#### Teks yang Ditampilkan ####
Aceh memiliki beberapa Kabupaten antara lain :
1.    Kabupaten Aceh Besar  Ibu Kota Jantho
2.    Kabupaten Pidei Ibukota Sigli
3.    Kabupaten Pidie Jaya Ibukota Meuredu
4.    Kabupaten Aceh Utara Ibukota  Lhok Sukon
5.    Kabupaten Aceh Bireuen Ibukota Bireuen
6.    Kabupaten Aceh Timur Ibukota  Idi Rayeuk
7.    Kabupaten Aceh Tamieng Ibukota  Karang Baru
8.    Kabupaten Aceh Tengah Ibukota Takengon
9.    Kabupaten Aceh Tenggara Ibukota Kutacane
11.Kabupaten Bener Meriah Ibukota Simpang Tiga Redelong
12.Kabupaten Aceh Barat Ibukota Meulaboh
13.Kabupaten Aceh Jaya Ibukota Calang
14. Kabupaten Nagan Raya  Ibukota Suka Makmu
15.Kabupaten Seumelu  Ibukota Sinabang
16.Kabupaten Aceh Selatan Ibukota Tapak Tuan
17.Kabupaten Aceh Barat Daya Ibukota Blang Pidie
18.Kabupaten Aceh SingkilIbukota Singkil
19.Kota Banda Aceh Ibukota Banda Aceh
20.Kota Sabang Ibukota Sabang
21.Kota Langsa  Ibukota Langsa
22.Kota Lhoksemawe Ibukota Lhokseumawe
23.Kota Sulubussalam Ibukota Merah Sakti Kombih.
####
Tolong teruskan teks tentang kabupaten dan kota di Aceh di atas, mulai setelah kalimat terakhirnya. Catatan berikut tidak ada hubungannya dengan teks tentang kabupaten dan kota di Aceh.
#### Bahan yang Disediakan ####
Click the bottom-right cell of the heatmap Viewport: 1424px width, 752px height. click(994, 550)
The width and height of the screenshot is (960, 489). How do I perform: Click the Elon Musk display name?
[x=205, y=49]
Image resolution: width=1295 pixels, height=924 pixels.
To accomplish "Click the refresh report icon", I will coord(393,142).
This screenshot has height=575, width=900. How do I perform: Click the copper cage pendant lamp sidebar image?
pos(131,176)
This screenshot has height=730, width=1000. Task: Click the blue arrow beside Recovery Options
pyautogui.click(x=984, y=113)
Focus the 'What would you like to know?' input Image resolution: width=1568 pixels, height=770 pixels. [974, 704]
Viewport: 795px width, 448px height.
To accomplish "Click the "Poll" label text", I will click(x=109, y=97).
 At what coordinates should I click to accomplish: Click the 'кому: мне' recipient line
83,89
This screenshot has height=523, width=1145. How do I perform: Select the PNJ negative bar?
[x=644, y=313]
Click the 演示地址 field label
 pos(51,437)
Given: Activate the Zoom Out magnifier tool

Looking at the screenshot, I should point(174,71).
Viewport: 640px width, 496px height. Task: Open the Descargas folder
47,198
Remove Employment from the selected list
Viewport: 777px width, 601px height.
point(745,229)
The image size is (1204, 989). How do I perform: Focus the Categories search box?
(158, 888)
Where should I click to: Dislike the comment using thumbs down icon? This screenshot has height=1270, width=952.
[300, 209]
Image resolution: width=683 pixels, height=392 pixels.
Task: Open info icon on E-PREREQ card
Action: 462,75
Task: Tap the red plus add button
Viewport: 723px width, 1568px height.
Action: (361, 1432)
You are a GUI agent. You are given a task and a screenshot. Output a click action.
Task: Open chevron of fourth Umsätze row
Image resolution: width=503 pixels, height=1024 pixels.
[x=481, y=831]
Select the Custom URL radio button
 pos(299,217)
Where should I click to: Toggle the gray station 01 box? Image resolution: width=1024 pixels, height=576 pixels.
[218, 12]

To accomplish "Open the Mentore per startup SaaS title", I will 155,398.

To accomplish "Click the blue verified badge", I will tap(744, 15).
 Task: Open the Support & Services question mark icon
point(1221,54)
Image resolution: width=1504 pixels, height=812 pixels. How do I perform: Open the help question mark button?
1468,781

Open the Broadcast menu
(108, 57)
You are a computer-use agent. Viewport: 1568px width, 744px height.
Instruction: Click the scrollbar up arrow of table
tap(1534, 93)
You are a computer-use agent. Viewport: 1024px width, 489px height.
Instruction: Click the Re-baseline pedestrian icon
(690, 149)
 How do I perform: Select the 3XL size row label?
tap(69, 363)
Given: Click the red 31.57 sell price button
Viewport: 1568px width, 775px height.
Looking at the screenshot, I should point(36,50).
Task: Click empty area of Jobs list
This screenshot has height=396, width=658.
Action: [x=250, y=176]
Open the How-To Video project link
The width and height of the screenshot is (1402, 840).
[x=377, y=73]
####
Hasil Tugas Ini:
Jenis Adat Istiadat Kebudayaan Aceh

Aceh sebagai sebuah entitas suku dan wilayah tentu sangat berbeda dengan suku atau wilayah lainnya di Indonesia. Masyarakat Aceh adalah masyarakat yang pluralistis dan “terbuka”. Di daerah Nangro Darussalam ini terdapat beberapa subetnis, yaitu Aceh, Alas, Aneuk Jamee, Gayo, Kluet, Simeulu, Singkil, dan Tamiang. Diantara subetnis diatas, setiap etnis mempunyai adat istiadat yang berbeda, dan ini menjadi sebuah keistimewaan dari beberapa suku di indonesia. Diantaranya adalah:

1. Upacara Perkawinan
Perkawinan adalah sesuatu yang sangat sakral di dalam budaya masyarakat Aceh sebab hal ini berhubungan dengan nilai-nilai keagamaan. Perkawinan mempunyai nuansa tersendiri dan sangat dihormati oleh masyarakat. Upacara perkawinan pada masyarakat Aceh merupakan serangkaian aktivitas yang terdiri dari beberapa tahap, mulai dari pemilihan jodoh (suami/istri), pertunangan dan hingga upacara peresmian perkawinan.
Suatu kebiasaan bagi masyarakat Aceh, sebelum pesta perkawinan dilangsungkan, terlebih dahulu tiga hari tiga malam diadakan upacara meugaca atau boh gaca (berinai) bagi pengantin laki-laki dan pengantin perempuan di rumahnya masing-masing. Tampak kedua belah tangan dan kaki pengantin dihiasi dengan inai. Selama upacara meugaca/boh gaca pada malamnya diadakan malam pertunjukan kesenian seperti tari rabana, hikayat, pho, silat, dan meuhaba atau kaba (cerita dongeng).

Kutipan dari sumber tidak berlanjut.